The ESB Itinerary** **component plays a major part in the operation of the ESB Guidance. Any messages arriving in an ESB application must pass through this component so that it can set the context properties from the SOAP header sent along with the message to an ESB itinerary on-ramp.

Installation

Installing the ESB Core automatically installs the Itinerary class in the pipeline components folder. To install the Itinerary component for design-time use, see the instructions about how to add the components to the Visual Studio Toolbox palette in the topic Installing Services and Components.

How It Works

The ESB Itinerary component is a BizTalk pipeline component that can reside only in a receive pipeline. It promotes values from either SOAP message headers or component settings into the message context as properties.
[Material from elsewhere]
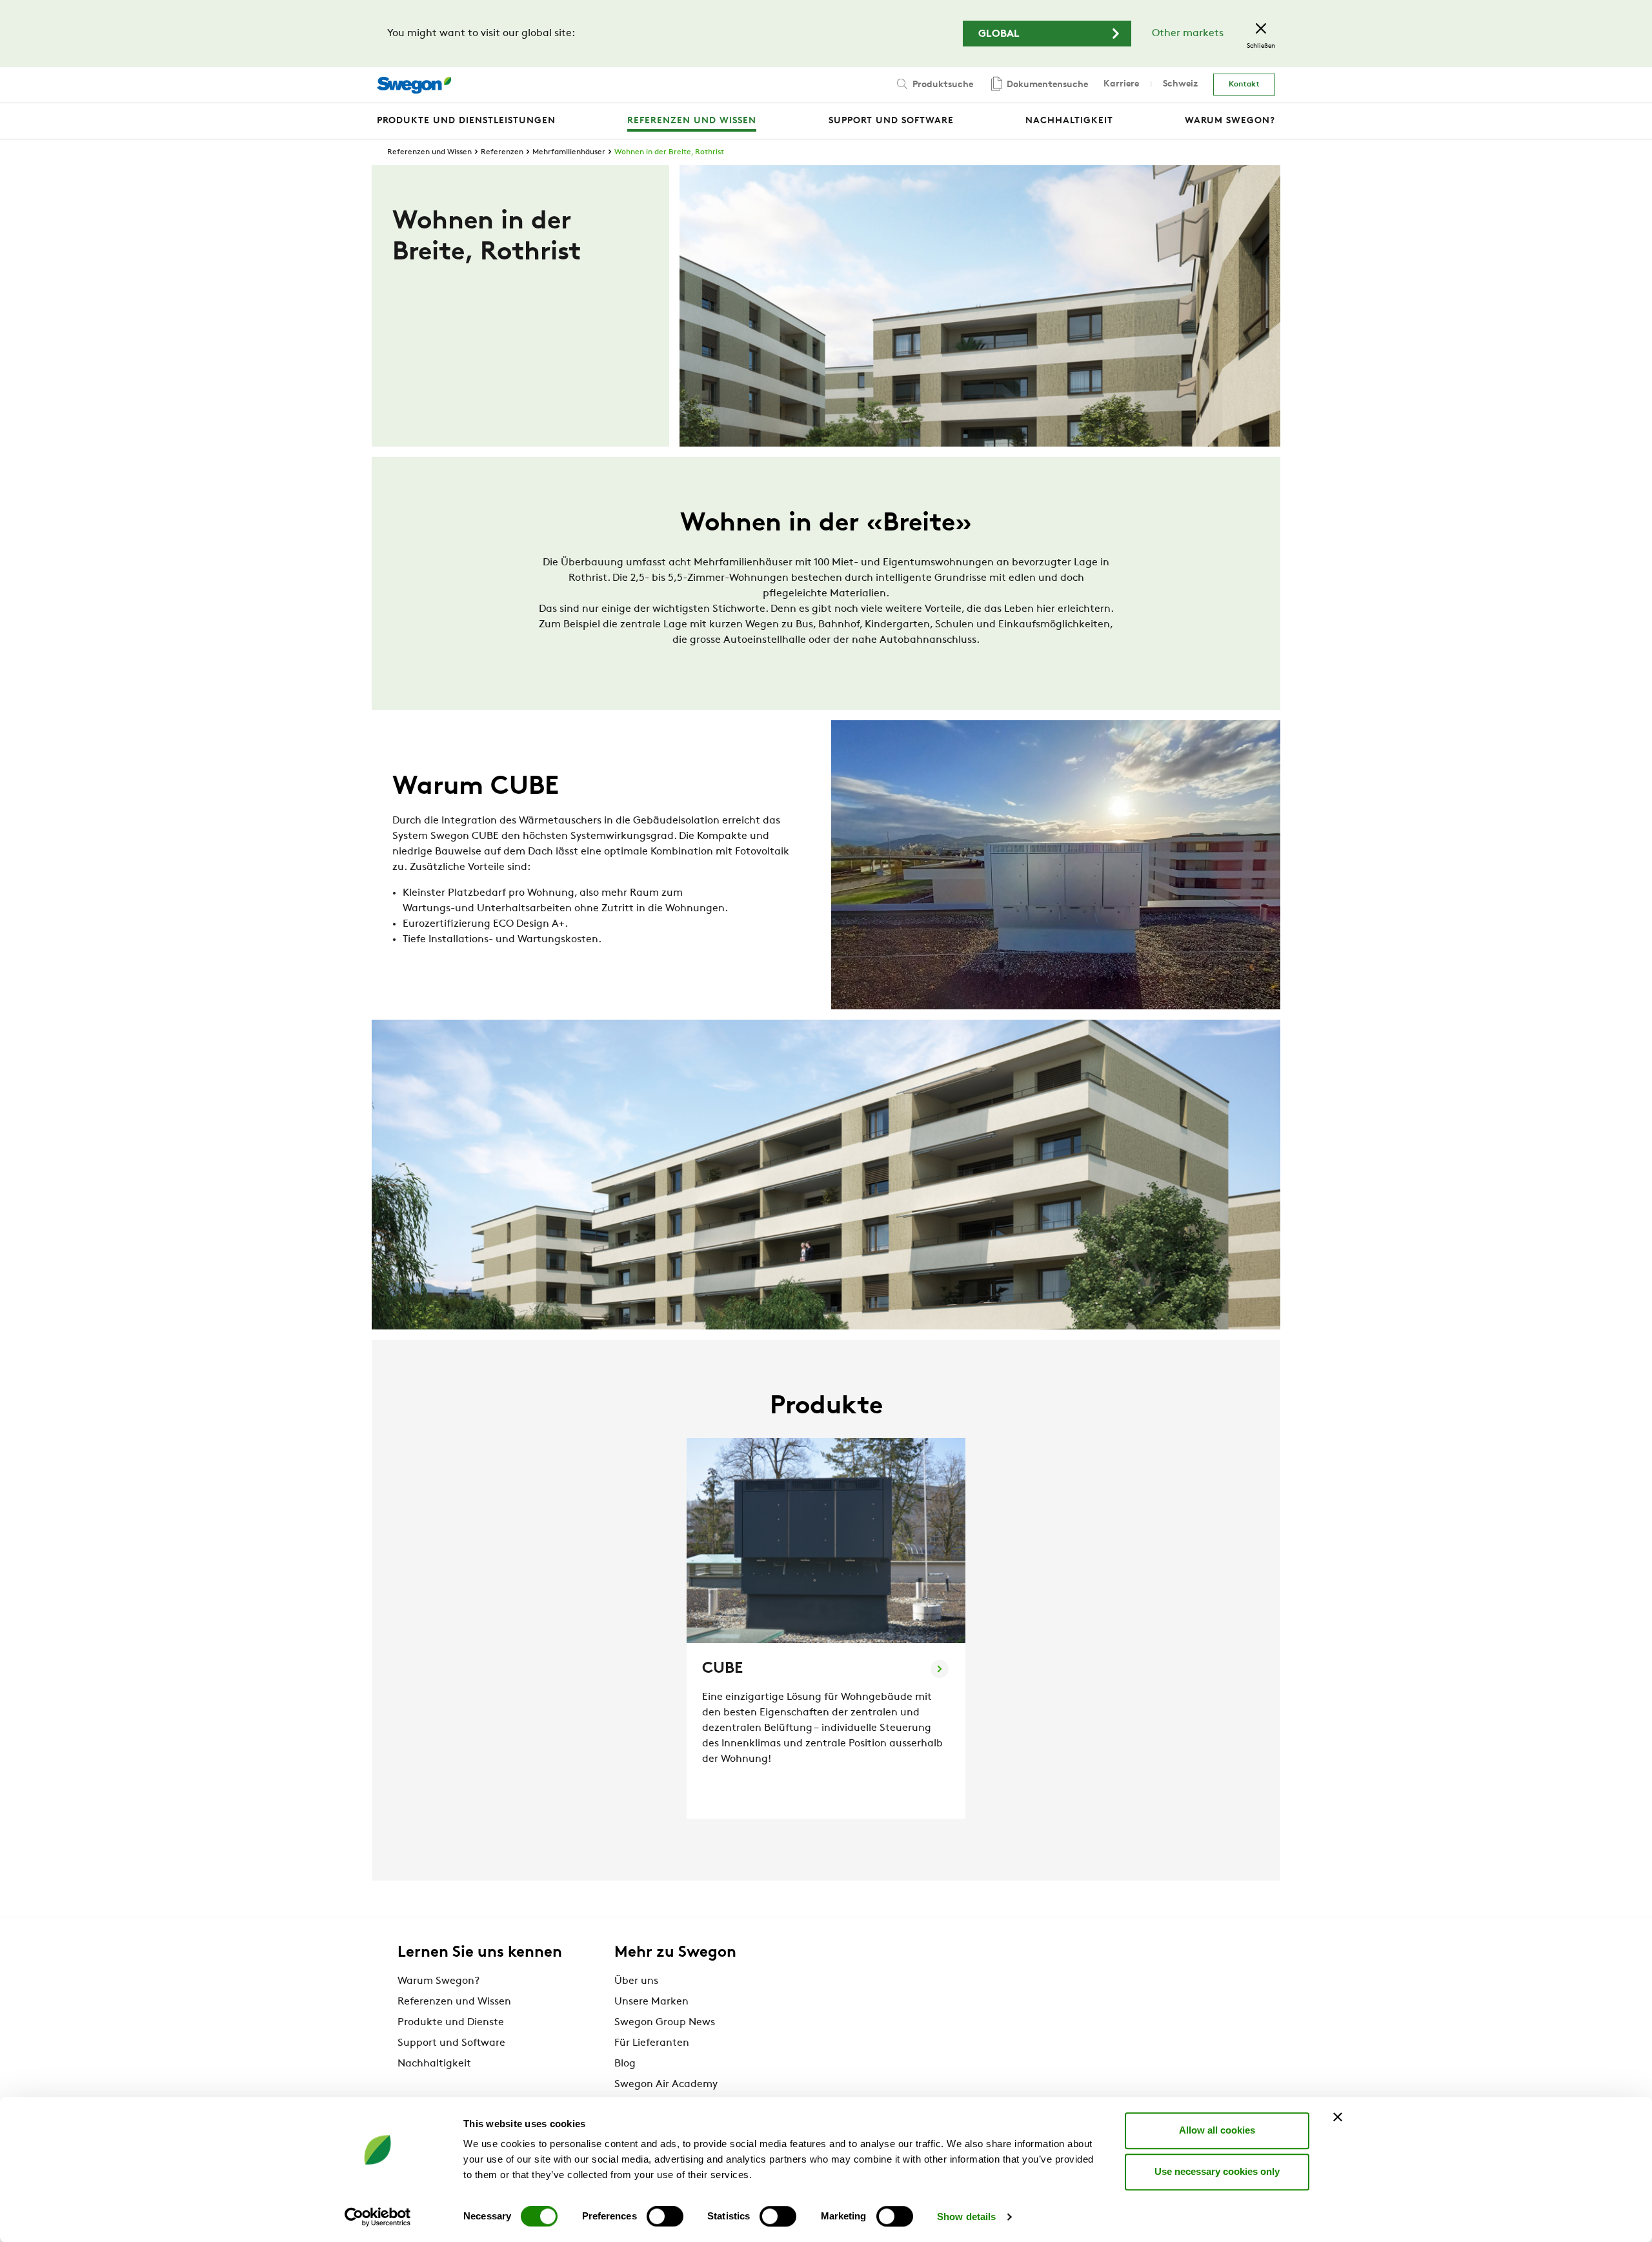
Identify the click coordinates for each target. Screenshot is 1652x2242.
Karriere (1121, 84)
You can find an example of promoting SOAP headers in the Itinerary On-Ramp Web services provided with the Microsoft ESB Guidance. These Web services exposes SOAP headers as part of their contracts, and client applications must set the headers. As the message passes through the component in a receive pipeline, the component reads the SOAP header values and promotes (writes) them to the message context properties

Using the ESB Itinerary Component

You can add the ESB Itinerary component to a receive pipeline and then use the pipeline as a receive location. The component automatically promotes SOAP header values or component settings into the context properties of the incoming message.

For an example of how to use this component, see Installing and Running the Itinerary On-Ramp Sample.